Directions:
Starting at the line that contains "Where should I click to: Click the red", copy every line through the end of the records below exactly as written, leaving out pictures.

Dataset excerpts:
◆ ◆ ◆ ◆
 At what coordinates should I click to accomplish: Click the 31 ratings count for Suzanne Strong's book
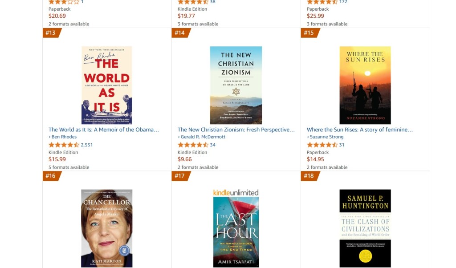[x=341, y=145]
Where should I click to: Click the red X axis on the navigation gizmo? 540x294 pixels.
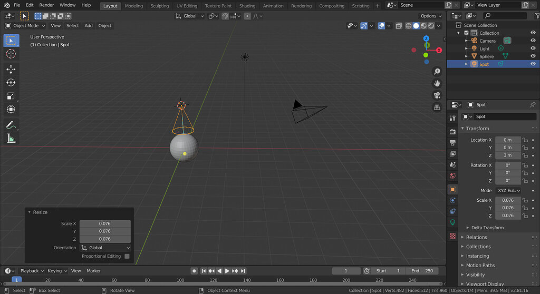[439, 50]
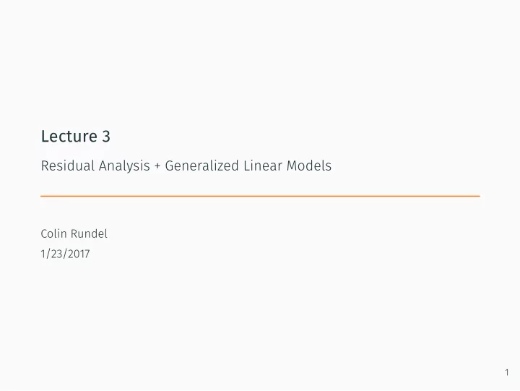
Task: Click the orange horizontal divider line
Action: coord(260,196)
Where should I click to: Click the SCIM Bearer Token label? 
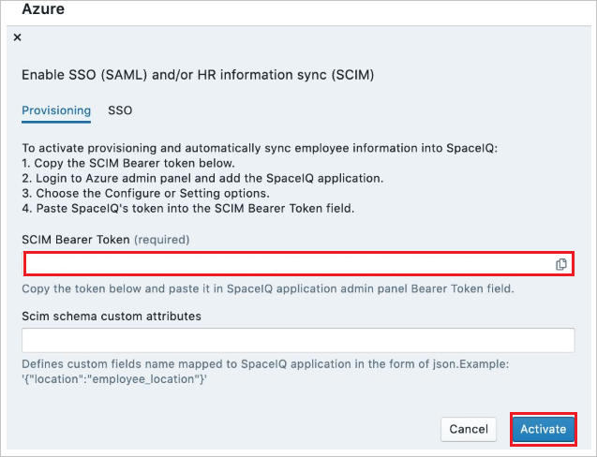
◆ ◆ ◆ ◆
Solution to the problem:
Where should I click to: Click the red X axis on the navigation gizmo? 540x294 pixels.
[439, 50]
Task: Click the orange horizontal divider line
Action: coord(260,196)
Where should I click to: Click the SCIM Bearer Token label? 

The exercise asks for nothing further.